Toen in 1908 de wierde van Dorkwerd ‘aan snee’ was, omdat het kerkbestuur aldaar de grond van de wierde wilde verkopen om met de opbrengst ervan een kerkorgel te financieren, stelde men een zeer bevlogen student aan om ‘het probleem van de wierden’ aan te pakken. Deze student was Albert Egges van Giffen, zoon van een dominee te Zuidhorn. Hij ging ondernemend aan de slag en deed niet alleen uitgebreid onderzoek aan vele wierden in Groningen, maar ook in Friesland (onder andere Hoogebeintum) en in Duitsland, bijvoorbeeld aan de ‘halligen’ in het waddengebied. Gesteund door zijn mentor, de Leidse hoogleraar prof. Dr. J.M. van Bemmelen, kocht hij een ‘stoomfiets’ met nummerplaat A526 (A stond voor Groningen) en trok daarmee door de noordelijke streken.
Hij zou later dé archeoloog van Nederland worden en richtte in de jaren 1919-1922 het Biologisch-Archeologisch Instituut in Groningen op. Later werd hij conservator van het Groninger Museum en in die hoedanigheid verwierf hij vele onderwerpen uit de afgravingen. Hij kocht ze op van de ‘wiergravers’, bijvoorbeeld in ruil voor een foto van zo’n ploeg! Veel mensen waren destijds op zoek naar voorwerpen; zo kochten medicijnstudenten schedels om op hun schoorsteenmantel te zetten.

Zegewens

Van Giffen kreeg het Runenstokje dat hiernaast is afgebeeld uit de verzameling van de aardrijkskundeleraar van de eerste Christelijke HBS, A. van Deursen, die het in zijn vitrine had staan. Het was in 1917 gevonden bij de afgraving van de wierde van Westeremden.

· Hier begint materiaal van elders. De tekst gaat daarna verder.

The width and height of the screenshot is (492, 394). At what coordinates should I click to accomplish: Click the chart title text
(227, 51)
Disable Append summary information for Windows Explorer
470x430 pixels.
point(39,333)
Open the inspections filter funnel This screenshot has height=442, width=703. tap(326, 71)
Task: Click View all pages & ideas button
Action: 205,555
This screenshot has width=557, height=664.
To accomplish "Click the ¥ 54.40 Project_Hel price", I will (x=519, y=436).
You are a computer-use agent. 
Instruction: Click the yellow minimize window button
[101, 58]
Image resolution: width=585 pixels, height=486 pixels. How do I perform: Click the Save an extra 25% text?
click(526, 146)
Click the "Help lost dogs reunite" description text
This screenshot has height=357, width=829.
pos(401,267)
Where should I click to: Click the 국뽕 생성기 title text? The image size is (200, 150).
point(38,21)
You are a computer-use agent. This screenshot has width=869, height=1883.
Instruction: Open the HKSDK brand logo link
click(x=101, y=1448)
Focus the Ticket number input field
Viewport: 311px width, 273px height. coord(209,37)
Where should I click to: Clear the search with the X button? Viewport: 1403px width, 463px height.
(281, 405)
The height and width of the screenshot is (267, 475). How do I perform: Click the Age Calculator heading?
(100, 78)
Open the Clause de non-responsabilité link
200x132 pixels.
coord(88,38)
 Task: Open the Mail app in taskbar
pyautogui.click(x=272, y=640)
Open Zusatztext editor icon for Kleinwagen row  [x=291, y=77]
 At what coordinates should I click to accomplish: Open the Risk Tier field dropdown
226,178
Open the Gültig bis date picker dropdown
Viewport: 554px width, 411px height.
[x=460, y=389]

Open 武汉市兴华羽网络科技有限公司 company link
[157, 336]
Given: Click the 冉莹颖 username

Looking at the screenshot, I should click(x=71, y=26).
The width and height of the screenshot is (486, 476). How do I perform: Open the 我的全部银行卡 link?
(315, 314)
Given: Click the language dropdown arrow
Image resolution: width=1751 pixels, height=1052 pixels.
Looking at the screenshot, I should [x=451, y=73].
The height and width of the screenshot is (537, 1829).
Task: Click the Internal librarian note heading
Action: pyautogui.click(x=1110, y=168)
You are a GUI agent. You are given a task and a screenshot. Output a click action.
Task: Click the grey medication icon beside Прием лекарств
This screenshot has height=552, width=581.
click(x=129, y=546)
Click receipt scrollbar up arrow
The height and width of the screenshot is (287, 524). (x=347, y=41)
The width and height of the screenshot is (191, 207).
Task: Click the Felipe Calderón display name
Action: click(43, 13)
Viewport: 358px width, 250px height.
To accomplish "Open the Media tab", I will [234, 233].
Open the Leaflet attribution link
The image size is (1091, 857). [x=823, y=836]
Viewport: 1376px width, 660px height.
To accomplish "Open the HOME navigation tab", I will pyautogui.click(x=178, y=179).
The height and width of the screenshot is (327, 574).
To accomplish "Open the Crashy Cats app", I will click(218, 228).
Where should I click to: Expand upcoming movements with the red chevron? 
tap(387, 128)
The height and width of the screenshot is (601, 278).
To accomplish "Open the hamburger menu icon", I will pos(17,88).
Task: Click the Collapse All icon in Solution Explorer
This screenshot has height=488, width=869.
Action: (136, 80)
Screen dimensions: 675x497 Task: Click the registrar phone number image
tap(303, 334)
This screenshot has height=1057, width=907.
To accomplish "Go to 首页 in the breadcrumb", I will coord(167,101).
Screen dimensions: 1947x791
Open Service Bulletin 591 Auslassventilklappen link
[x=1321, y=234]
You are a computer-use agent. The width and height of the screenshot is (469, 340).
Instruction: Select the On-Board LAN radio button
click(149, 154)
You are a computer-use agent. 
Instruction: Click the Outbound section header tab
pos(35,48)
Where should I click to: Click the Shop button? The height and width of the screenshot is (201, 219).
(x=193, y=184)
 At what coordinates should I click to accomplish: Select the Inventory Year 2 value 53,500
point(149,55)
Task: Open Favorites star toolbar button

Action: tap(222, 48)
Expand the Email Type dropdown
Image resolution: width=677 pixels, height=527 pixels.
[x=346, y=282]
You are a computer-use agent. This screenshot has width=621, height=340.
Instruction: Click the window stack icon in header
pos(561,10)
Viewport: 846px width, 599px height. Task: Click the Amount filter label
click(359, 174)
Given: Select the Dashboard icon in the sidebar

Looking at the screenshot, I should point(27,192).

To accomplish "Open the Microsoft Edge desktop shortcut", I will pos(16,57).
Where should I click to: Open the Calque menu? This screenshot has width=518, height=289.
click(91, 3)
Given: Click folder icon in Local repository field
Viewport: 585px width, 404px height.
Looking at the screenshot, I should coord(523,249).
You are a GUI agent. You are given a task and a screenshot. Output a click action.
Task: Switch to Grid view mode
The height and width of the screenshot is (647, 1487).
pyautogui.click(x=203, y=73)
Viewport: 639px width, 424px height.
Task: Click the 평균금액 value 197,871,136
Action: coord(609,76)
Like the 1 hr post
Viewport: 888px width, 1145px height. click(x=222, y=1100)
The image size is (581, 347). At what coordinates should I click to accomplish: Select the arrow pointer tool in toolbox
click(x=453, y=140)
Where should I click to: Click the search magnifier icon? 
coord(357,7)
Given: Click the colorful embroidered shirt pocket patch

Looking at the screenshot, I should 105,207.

Het staafje met runeninscriptie dateert uit de vroege Middeleeuwen. De runentekens vormden de eerste schrijftaal van de noordelijke volkeren. Het alfabet is zeer primitief en bestaat uit slechts enkele tekens. Er zijn meerdere publicaties aan gewijd met steeds weer andere verklaringen van de tekst, met prachtige en vaak fantastische bezweringsformules. De meest waarschijnlijke tekst is die van een zegewens voor de ‘heemstede’ (huis), zoals in die tijd gebruikelijk was.
Dit stokje bevat de langste runentekst van de circa twintig runeninscripties die in Nederland gevonden zijn. Het stokje zelf is een mooi afgewerkt stukje taxushout, een soort die op de noordelijke kleigronden niet voorkwam en dus geïmporteerd moet zijn.